Grammarly's humanizer is optimized for readability and natural tone, not for the statistical patterns detectors scan. AI detectors measure perplexity (word choice surprise), burstiness (sentence variation), and token predictability. Grammarly's humanizer produces clean, polished output that reads well to humans but doesn't restructure these deeper statistical signals. The output quality is genuinely good, but quality and detectability are different axes. The Weber-Wulff et al. (2023) study found all 14 tested detectors rely on these statistical signals, and Grammarly doesn't target them.
Grammarly Pro (formerly Premium) costs $12/month on annual billing or $30/month on monthly billing. Enterprise plans have custom pricing. For comparison, UndetectedGPT costs $19.99/month with a 96% bypass rate. Grammarly Pro is cheaper at $12/month, but its humanizer only manages an ~8% bypass rate. UndetectedGPT costs more but actually bypasses detectors. Depends what you're paying for.
No. Regardless of which AI model generates the text (ChatGPT, GPT-5, Claude, Gemini), running the output through Grammarly does not bypass AI detectors. These detectors analyze statistical patterns in the text, not which model produced it. Grammarly's grammar corrections don't alter those patterns. You need a dedicated humanizer like UndetectedGPT that restructures perplexity and burstiness to match human writing.
Indirectly, yes. The Liang et al. (2023) Stanford study found AI detectors flag 61.22% of TOEFL essays by non-native English speakers as AI-generated, with 19.8% unanimously misclassified by all 7 detectors tested. Grammarly's tendency to "standardize" writing makes ESL text even more uniform and predictable, potentially increasing false positive rates. ESL writers need tools that create natural variance, not remove it.

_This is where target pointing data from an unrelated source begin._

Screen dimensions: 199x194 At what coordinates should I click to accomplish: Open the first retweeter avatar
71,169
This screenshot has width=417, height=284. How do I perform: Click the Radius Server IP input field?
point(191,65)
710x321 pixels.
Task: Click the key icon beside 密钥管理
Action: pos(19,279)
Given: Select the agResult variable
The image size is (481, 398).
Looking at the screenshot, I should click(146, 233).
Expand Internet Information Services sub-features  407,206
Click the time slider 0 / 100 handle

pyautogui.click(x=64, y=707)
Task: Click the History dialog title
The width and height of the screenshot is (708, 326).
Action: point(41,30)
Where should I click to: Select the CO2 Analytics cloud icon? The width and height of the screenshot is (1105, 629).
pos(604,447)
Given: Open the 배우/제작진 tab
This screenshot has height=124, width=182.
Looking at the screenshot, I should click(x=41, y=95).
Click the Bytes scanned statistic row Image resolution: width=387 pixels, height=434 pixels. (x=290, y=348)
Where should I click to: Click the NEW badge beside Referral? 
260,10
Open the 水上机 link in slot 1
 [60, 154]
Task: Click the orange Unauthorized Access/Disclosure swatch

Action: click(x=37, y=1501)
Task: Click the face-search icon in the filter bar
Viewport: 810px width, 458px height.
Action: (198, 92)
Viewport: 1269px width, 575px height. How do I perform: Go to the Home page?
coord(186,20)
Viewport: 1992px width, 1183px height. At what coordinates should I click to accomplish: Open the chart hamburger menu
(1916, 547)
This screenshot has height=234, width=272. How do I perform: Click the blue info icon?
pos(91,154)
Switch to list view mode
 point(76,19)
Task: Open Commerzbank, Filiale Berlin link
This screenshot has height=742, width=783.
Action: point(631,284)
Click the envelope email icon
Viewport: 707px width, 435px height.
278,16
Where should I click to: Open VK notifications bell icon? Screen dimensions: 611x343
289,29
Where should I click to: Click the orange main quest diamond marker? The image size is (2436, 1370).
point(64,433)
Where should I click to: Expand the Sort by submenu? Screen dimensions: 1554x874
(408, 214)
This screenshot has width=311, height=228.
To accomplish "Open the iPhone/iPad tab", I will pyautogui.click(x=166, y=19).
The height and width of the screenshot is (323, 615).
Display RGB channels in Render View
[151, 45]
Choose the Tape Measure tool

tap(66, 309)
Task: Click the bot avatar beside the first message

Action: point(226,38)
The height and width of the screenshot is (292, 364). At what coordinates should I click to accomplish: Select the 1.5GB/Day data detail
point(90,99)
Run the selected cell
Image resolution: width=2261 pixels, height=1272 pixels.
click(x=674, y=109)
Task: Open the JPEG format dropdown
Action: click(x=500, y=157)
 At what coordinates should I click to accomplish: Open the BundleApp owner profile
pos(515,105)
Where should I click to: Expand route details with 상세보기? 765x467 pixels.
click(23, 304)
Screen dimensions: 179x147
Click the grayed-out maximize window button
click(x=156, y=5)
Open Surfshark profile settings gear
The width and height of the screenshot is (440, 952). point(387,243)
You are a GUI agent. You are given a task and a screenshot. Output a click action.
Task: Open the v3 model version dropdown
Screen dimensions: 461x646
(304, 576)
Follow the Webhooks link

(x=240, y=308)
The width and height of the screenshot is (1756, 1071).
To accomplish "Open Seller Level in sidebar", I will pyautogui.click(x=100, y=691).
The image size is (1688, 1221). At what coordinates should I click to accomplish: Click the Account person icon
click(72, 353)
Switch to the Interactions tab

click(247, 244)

They solve different problems. Grammarly's new humanizer makes AI text read naturally and fixes grammar. UndetectedGPT makes AI text pass detectors. If you need both, use Grammarly first for quality and clarity, then run the output through UndetectedGPT for detection bypass. Grammarly Pro costs $12/month (annual), UndetectedGPT costs $19.99/month. Together they're about $32/month. UndetectedGPT alone handles detection bypass at 96%. Grammarly alone handles it at ~8%. The choice depends on whether you need quality improvement, detection bypass, or both.